Suppose I have two dataframes which look like this:
df1
ID Chr
1 a
2 a
3 a
4 a
5 a
6 a
7 b
8 b
9 b
10 b
11 c
12 c
13 a
14 a
15 a
16 a
17 c
18 c
19 c
20 a
df2
ID Chr
1 a
2 a
3 b
4 b
5 b
6 b
7 b
8 b
9 b
10 b
11 c
12 c
13 a
14 a
15 c
16 c
17 c
18 a
19 a
20 a
If you look at the two dfs you can see that they are quite similar. In fact if it is like this i consider them part of the same set. But the issue is that they are not aligned too well. In this small sample it might not seem like a big deal but with the actual data with more than 1000 rows the alignment is a big problem.

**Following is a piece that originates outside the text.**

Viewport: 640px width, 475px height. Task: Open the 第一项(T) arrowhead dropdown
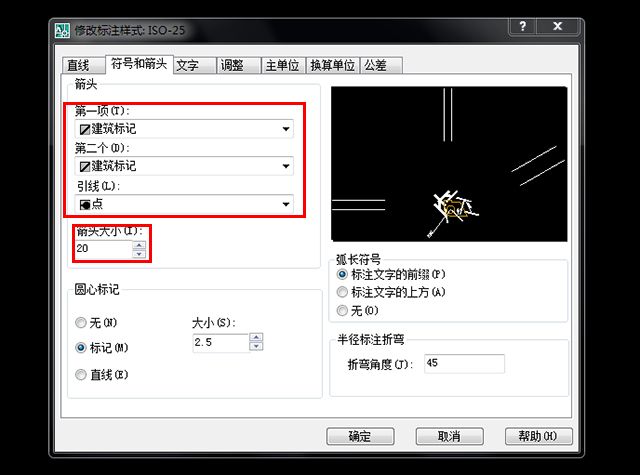point(184,129)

The issue is that my matching algorithm is pretty basic and compares one row of the df1
to the corresponding row of df2
and gives a score of 1 is there is a match and 0 for a mismatch. What complicates the issue is that I'm not matching all the rows of the dataframes at once either. Due to the circumstances I have to do partial matches. For example with the above data I would match by 5 rows. The first five rows of df1
against five rows of df2
. When I minimize the scale the issue becomes worse.
So the question is can I do something about the alignment without having to resort to matching the entire dfs at once.